# EXERCISE OBJECTIVE
Pick out every line in the entries below that contains the string "Instruction", and copy each one. Case counts.

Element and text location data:
## BEGIN

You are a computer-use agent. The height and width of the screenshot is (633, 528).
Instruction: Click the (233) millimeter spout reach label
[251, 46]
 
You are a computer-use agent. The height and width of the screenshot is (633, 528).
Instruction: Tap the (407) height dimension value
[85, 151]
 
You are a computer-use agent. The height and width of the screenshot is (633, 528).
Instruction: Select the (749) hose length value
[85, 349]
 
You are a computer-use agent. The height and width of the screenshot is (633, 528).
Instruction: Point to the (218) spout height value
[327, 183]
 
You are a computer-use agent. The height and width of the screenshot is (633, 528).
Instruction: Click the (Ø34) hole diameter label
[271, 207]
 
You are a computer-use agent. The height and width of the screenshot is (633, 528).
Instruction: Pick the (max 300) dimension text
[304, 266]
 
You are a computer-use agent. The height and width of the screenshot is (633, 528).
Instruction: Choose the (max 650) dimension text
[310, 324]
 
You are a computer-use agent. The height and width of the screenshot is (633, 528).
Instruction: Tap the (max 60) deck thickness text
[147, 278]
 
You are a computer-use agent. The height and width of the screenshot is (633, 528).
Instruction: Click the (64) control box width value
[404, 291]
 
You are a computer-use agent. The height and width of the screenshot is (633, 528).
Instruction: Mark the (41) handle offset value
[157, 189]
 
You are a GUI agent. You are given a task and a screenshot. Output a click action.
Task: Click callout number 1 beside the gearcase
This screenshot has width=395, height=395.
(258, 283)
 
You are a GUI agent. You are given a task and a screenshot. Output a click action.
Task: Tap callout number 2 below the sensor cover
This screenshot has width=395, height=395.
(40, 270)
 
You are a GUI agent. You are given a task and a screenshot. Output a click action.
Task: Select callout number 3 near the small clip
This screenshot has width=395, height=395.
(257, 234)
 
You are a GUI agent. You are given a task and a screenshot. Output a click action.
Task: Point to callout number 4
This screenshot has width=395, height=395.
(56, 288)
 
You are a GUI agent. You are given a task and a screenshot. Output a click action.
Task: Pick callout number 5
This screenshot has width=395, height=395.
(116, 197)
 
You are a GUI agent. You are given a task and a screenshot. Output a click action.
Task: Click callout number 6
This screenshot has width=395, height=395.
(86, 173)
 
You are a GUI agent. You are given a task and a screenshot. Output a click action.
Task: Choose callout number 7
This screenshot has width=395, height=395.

## END

# COMPLETED TASK
Instruction: Click the (233) millimeter spout reach label
Instruction: Tap the (407) height dimension value
Instruction: Select the (749) hose length value
Instruction: Point to the (218) spout height value
Instruction: Click the (Ø34) hole diameter label
Instruction: Pick the (max 300) dimension text
Instruction: Choose the (max 650) dimension text
Instruction: Tap the (max 60) deck thickness text
Instruction: Click the (64) control box width value
Instruction: Mark the (41) handle offset value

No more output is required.